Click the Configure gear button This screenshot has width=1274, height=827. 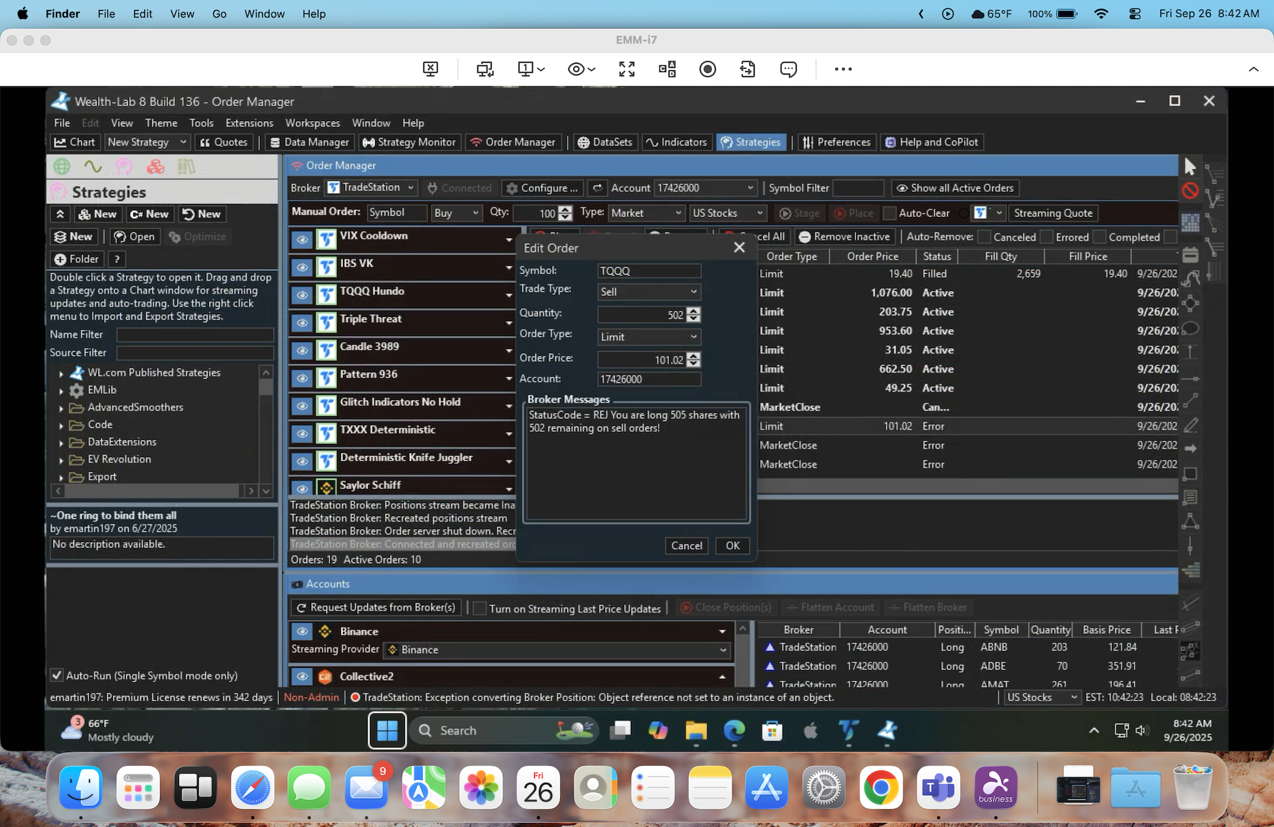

────────────────

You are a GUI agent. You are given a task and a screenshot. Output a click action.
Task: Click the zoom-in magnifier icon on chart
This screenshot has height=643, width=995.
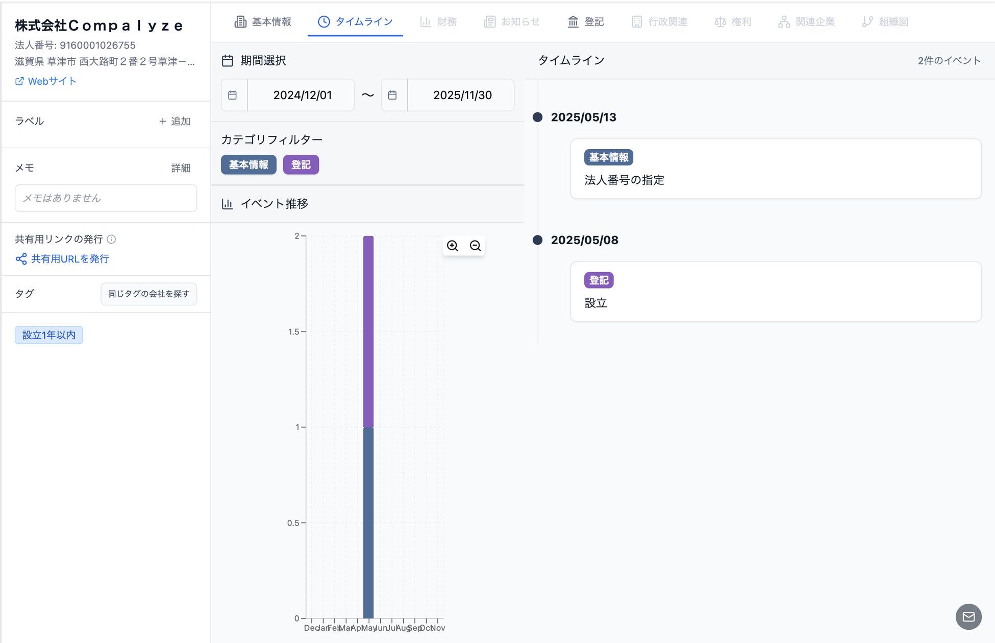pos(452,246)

────────────────

• **Task requirements**: Write out the data again, starting with the line that contains "You are a GUI" and going on through the line that contains "pos(452,246)", with the pictures left out. Keep every other word and number as it is, but multiply the click coordinates by 0.65 and round them to whole numbers, with halves rounded up.

• **Full answer**:
You are a GUI agent. You are given a task and a screenshot. Output a click action.
Task: Click the zoom-in magnifier icon on chart
This screenshot has height=643, width=995.
pos(294,160)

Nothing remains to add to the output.